Can you copy out the entries below word for word, from the line with "Where should I click to: Click the white" up to and including the line with "tap(805, 831)"?

═════ Records for this task

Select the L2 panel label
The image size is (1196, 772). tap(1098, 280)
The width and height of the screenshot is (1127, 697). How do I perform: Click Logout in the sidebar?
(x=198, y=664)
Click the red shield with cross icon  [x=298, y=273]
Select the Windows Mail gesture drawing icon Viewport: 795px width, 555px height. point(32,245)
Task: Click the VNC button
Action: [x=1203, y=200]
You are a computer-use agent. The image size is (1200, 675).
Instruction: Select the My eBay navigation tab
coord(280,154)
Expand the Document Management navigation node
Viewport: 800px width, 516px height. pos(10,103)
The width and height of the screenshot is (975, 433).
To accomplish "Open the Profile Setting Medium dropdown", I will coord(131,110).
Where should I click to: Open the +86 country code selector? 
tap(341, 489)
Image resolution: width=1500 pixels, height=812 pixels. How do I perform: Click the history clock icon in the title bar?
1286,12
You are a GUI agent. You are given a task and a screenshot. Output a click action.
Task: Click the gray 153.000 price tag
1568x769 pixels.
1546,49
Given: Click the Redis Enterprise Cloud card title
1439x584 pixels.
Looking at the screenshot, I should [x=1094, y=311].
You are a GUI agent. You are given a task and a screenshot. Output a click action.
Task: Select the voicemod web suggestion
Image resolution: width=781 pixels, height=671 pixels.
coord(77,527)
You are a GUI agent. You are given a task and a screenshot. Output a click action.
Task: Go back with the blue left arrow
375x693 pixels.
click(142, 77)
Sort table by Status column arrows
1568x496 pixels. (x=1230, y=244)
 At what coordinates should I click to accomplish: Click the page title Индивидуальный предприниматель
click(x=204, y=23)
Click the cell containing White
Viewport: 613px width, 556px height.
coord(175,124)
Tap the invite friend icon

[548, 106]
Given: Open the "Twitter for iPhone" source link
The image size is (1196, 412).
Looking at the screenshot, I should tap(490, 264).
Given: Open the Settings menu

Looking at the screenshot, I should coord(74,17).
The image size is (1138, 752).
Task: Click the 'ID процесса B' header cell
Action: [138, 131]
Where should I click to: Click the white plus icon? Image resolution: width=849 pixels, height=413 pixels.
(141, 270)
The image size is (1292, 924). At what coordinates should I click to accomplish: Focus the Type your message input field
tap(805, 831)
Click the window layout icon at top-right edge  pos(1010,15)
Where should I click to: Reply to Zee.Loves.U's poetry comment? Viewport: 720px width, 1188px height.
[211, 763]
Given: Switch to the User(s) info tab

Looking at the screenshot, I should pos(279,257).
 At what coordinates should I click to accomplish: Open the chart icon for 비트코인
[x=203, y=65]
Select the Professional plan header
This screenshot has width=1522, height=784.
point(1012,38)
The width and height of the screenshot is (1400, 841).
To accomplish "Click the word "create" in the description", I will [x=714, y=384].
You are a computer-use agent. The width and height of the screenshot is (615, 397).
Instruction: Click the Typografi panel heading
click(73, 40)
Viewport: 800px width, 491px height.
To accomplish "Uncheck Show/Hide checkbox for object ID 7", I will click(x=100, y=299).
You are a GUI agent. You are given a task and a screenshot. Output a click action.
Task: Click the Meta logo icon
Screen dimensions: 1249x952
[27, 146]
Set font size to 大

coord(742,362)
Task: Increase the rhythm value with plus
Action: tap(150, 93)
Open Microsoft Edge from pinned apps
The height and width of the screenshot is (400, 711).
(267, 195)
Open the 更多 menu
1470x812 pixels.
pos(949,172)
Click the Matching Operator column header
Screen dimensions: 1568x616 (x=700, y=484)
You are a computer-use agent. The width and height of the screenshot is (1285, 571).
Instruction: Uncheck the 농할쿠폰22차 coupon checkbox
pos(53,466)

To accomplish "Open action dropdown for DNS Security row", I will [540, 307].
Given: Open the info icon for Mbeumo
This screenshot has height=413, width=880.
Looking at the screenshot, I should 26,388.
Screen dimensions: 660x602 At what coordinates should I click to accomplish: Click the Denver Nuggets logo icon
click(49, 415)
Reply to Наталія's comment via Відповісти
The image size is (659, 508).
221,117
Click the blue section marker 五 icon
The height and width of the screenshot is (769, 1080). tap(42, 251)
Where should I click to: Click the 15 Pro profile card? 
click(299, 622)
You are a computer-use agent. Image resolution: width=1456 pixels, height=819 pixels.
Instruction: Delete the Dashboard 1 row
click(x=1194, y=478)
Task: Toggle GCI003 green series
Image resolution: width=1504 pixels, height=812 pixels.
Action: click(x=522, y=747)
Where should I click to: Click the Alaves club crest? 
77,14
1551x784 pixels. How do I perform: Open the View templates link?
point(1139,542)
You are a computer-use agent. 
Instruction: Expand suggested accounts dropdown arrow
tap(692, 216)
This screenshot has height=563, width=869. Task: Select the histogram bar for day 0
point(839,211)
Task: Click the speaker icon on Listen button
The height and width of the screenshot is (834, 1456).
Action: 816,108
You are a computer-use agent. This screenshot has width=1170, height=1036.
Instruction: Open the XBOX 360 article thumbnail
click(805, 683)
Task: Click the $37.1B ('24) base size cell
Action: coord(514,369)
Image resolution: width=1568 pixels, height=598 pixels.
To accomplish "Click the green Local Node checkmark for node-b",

══════════

Solved exercise
Where should I click to: Click the white plus icon? Image resolution: width=849 pixels, height=413 pixels.
(141, 270)
The image size is (1292, 924). At what coordinates should I click to accomplish: Focus the Type your message input field
tap(805, 831)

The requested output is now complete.